I couldn't find anything addressing this issue; this is the closest I guess, but I can't figure out how to implement the ideas here.
Somehow I found myself looking at a dataframe like this:
data = [['apple', 'banana','pear','mango'], ['pasta', 'pasta','pasta','pasta'], ['onion', 'tomato','celery','potato'], ['dog', 'dog','dog','dog']]
df = pd.DataFrame(data)
df
Which outputs:
0 1 2 3
0 apple banana pear mango
1 pasta pasta pasta pasta
2 onion tomato celery potato
3 dog dog dog dog
The 2nd and 4th rows have identical values across all 4 columns and I would like to just get rid of them, so the final df looks like this:
0 1 2 3
0 apple banana pear mango
1 onion tomato celery potato
Using drop_duplicates()
doesn't do anything since there are no duplicate rows.

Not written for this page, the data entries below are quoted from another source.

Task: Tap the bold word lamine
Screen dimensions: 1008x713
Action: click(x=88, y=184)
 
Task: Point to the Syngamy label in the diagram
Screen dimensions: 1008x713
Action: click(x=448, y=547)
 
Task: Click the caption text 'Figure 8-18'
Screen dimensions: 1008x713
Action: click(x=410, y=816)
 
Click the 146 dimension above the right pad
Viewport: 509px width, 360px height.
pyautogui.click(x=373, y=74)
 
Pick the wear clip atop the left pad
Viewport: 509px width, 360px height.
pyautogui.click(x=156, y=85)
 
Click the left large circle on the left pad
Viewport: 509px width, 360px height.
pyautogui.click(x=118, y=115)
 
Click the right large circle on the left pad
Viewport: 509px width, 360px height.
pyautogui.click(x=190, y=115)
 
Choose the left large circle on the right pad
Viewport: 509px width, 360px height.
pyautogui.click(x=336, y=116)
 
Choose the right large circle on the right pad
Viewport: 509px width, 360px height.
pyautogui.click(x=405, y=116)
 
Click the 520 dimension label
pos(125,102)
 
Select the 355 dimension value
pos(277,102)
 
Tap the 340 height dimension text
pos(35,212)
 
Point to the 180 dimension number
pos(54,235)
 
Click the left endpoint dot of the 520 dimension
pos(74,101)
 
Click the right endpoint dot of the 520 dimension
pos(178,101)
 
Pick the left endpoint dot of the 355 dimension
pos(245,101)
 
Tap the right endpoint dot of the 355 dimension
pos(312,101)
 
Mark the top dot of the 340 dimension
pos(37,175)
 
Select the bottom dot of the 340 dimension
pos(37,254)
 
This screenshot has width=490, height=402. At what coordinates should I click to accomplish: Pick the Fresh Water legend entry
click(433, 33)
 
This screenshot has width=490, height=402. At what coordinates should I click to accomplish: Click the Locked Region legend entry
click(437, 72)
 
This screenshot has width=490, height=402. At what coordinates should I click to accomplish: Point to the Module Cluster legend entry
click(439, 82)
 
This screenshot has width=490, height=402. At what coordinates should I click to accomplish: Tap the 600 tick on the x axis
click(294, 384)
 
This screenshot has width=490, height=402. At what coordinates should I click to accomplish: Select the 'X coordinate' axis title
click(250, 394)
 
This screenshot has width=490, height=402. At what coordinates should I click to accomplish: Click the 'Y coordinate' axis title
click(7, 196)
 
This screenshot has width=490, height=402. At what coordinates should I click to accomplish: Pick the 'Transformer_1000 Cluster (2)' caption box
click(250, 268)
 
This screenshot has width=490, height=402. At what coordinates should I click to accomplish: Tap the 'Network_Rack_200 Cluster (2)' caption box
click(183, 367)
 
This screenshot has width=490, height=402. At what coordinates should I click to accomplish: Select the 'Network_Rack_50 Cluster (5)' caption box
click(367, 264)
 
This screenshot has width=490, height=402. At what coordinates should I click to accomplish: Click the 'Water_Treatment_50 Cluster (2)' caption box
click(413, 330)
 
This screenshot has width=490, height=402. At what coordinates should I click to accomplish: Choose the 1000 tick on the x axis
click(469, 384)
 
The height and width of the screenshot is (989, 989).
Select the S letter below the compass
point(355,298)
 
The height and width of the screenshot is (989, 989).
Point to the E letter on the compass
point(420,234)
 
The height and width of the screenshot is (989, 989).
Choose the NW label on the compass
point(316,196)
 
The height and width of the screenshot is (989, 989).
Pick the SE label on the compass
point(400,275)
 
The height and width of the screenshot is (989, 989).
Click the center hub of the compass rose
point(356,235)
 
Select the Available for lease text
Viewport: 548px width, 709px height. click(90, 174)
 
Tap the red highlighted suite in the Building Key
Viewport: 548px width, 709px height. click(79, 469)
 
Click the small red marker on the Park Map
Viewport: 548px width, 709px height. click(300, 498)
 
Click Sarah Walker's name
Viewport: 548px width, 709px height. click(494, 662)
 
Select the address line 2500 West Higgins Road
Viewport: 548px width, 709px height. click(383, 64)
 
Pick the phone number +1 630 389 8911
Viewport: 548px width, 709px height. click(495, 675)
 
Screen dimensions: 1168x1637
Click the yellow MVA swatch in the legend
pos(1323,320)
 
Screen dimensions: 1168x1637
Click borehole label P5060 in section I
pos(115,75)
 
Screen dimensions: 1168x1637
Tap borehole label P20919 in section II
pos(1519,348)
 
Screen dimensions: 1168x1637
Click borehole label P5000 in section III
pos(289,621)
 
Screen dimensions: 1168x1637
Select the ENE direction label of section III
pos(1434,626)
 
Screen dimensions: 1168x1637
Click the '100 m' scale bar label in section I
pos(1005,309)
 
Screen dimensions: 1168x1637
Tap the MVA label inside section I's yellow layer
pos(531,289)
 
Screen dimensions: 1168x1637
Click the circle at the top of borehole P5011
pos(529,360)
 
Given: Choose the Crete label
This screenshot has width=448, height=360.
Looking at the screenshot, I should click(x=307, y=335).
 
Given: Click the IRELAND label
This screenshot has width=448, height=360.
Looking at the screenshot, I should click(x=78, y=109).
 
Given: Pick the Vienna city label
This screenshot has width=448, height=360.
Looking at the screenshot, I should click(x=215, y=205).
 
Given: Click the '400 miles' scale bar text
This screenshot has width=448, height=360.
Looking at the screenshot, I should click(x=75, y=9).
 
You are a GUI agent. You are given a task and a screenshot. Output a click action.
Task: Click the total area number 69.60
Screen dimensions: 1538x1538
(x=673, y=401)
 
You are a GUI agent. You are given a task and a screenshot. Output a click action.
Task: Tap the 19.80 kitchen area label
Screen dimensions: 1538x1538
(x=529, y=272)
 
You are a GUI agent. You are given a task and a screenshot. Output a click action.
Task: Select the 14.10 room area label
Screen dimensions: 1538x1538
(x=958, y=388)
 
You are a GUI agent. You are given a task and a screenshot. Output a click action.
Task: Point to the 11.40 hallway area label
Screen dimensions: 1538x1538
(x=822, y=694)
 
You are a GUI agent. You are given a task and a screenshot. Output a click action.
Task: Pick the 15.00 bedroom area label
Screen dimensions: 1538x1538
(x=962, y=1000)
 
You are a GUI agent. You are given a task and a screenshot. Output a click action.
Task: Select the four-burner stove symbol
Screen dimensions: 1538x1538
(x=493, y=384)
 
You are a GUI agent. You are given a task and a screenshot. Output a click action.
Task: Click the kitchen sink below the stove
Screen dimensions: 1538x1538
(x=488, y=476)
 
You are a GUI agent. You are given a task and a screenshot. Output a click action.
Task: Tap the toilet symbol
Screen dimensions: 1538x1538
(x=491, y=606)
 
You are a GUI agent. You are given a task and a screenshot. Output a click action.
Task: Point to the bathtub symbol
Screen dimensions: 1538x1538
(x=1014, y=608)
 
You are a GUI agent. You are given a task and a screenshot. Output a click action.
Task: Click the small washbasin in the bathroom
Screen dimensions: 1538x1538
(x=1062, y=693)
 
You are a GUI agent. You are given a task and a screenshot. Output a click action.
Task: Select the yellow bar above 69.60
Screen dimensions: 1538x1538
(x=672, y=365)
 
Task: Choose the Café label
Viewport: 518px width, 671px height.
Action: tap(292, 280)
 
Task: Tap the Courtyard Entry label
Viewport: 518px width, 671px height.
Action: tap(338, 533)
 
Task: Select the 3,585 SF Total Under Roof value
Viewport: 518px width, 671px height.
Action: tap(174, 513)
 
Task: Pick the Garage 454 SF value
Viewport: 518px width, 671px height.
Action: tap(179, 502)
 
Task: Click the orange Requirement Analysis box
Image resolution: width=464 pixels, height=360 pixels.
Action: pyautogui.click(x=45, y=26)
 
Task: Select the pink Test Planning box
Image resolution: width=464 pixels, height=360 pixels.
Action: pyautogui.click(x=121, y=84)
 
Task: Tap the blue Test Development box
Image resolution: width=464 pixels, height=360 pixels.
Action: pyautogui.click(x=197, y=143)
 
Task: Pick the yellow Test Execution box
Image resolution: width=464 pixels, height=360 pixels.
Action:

Same with duplicated()
.
The following is the only idea (if you can call it that) that I could think of. If I run
df.transpose()
I get
0 1 2 3
0 apple pasta onion dog
1 banana pasta tomato dog
2 pear pasta celery dog
3 mango pasta potato dog
Now if I run duplicated()
on, say, the 4th column:
df.duplicated(3)
I get
0 False
1 True
2 True
3 True
dtype: bool
So maybe I can come up with a function that would transpose the df, run duplicated()
on each column, drop the column if all values, except for the first, come back as True
and then transpose the df back to its original shape.
But I don't know how to do that; also, I would intereseted to know if there is a more elegant way of getting to the same place.